The lines needed are those from the start of the records through the line holding "[Linkedin] (105, 475)", each copied exactly.

[[ Data to use open ]]

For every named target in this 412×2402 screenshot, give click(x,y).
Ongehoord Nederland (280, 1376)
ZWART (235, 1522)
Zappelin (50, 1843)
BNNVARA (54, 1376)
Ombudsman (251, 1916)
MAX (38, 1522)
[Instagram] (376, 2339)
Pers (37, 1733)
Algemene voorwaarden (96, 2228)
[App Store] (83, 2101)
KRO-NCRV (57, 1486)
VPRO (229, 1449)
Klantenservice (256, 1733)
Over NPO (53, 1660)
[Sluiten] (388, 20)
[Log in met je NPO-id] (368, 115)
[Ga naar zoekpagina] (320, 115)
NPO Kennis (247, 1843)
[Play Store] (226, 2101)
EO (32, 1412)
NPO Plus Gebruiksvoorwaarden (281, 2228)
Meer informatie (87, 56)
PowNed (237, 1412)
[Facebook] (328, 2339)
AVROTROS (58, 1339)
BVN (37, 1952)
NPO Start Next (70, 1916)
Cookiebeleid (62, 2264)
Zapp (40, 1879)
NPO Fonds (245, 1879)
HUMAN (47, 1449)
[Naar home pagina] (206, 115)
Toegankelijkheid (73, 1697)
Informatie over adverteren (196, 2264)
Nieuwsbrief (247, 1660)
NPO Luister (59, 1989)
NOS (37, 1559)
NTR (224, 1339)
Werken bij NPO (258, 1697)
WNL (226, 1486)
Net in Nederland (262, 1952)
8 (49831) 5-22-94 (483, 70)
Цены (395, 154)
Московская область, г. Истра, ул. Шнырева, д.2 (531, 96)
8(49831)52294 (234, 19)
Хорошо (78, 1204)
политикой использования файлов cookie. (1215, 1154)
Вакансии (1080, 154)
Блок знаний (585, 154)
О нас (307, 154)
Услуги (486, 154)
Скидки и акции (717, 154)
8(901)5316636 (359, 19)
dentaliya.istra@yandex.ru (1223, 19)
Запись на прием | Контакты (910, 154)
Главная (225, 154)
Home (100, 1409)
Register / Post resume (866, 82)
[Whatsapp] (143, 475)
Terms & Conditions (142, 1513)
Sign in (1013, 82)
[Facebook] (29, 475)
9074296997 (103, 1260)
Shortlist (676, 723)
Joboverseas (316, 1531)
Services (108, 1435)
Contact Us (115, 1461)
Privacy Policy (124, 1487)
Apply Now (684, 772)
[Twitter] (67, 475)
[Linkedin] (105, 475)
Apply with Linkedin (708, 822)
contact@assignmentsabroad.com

[[ Data to use closed ]]

• **Exercise response**
For every named target in this 412×2402 screenshot, give click(x,y).
Ongehoord Nederland (280, 1376)
ZWART (235, 1522)
Zappelin (50, 1843)
BNNVARA (54, 1376)
Ombudsman (251, 1916)
MAX (38, 1522)
[Instagram] (376, 2339)
Pers (37, 1733)
Algemene voorwaarden (96, 2228)
[App Store] (83, 2101)
KRO-NCRV (57, 1486)
VPRO (229, 1449)
Klantenservice (256, 1733)
Over NPO (53, 1660)
[Sluiten] (388, 20)
[Log in met je NPO-id] (368, 115)
[Ga naar zoekpagina] (320, 115)
NPO Kennis (247, 1843)
[Play Store] (226, 2101)
EO (32, 1412)
NPO Plus Gebruiksvoorwaarden (281, 2228)
Meer informatie (87, 56)
PowNed (237, 1412)
[Facebook] (328, 2339)
AVROTROS (58, 1339)
BVN (37, 1952)
NPO Start Next (70, 1916)
Cookiebeleid (62, 2264)
Zapp (40, 1879)
NPO Fonds (245, 1879)
HUMAN (47, 1449)
[Naar home pagina] (206, 115)
Toegankelijkheid (73, 1697)
Informatie over adverteren (196, 2264)
Nieuwsbrief (247, 1660)
NPO Luister (59, 1989)
NOS (37, 1559)
NTR (224, 1339)
Werken bij NPO (258, 1697)
WNL (226, 1486)
Net in Nederland (262, 1952)
8 (49831) 5-22-94 (483, 70)
Цены (395, 154)
Московская область, г. Истра, ул. Шнырева, д.2 (531, 96)
8(49831)52294 (234, 19)
Хорошо (78, 1204)
политикой использования файлов cookie. (1215, 1154)
Вакансии (1080, 154)
Блок знаний (585, 154)
О нас (307, 154)
Услуги (486, 154)
Скидки и акции (717, 154)
8(901)5316636 (359, 19)
dentaliya.istra@yandex.ru (1223, 19)
Запись на прием | Контакты (910, 154)
Главная (225, 154)
Home (100, 1409)
Register / Post resume (866, 82)
[Whatsapp] (143, 475)
Terms & Conditions (142, 1513)
Sign in (1013, 82)
[Facebook] (29, 475)
9074296997 (103, 1260)
Shortlist (676, 723)
Joboverseas (316, 1531)
Services (108, 1435)
Contact Us (115, 1461)
Privacy Policy (124, 1487)
Apply Now (684, 772)
[Twitter] (67, 475)
[Linkedin] (105, 475)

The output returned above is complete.